CVE-2025-36070 is a vulnerability classified under CWE-770, which pertains to the allocation of resources without proper limits or throttling, found in IBM Db2 for Linux, UNIX, and Windows versions 11.5.0 through 11.5.9 and 12.1.0 through 12.1.3. The flaw manifests when certain types of database tables are queried, causing the system to allocate excessive resources that can lead to a trap condition, effectively resulting in a denial of service (DoS). This vulnerability can be triggered remotely over the network by an attacker with low-level privileges (PR:L), without requiring user interaction, making it relatively straightforward to exploit. The vulnerability affects the availability of the Db2 database service by causing it to crash or become unresponsive, disrupting normal operations. The absence of resource throttling or limits means that crafted queries can exhaust system resources, leading to service outages. No public exploits have been reported yet, but the vulnerability is published and recognized with a CVSS v3.1 score of 6.5, indicating a medium severity level. IBM has not yet released patches at the time of this report, so organizations must rely on interim mitigations. The vulnerability affects Db2 Connect Server as well, which is often used to connect distributed applications to Db2 databases, broadening the potential attack surface. Given the widespread use of IBM Db2 in enterprise environments, this vulnerability poses a risk to database availability and business continuity.

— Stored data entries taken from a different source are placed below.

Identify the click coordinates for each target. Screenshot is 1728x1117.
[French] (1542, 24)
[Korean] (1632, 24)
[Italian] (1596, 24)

For European organizations, the primary impact of CVE-2025-36070 is the potential for denial of service on critical database systems running IBM Db2. This can lead to operational downtime, disruption of business processes, and potential financial losses, especially for sectors relying heavily on database availability such as finance, manufacturing, telecommunications, and public services. The vulnerability does not affect confidentiality or integrity directly but compromises availability, which can cascade into broader service outages. Organizations with distributed applications connected via Db2 Connect Server may experience wider impact due to the interconnected nature of their infrastructure. The ease of exploitation without user interaction and only requiring low privileges increases the risk of opportunistic attacks or insider threats. Additionally, the lack of current patches means organizations must implement compensating controls to maintain service continuity. The disruption could also affect compliance with regulatory requirements related to service availability and incident response, particularly under frameworks like GDPR and NIS Directive in Europe.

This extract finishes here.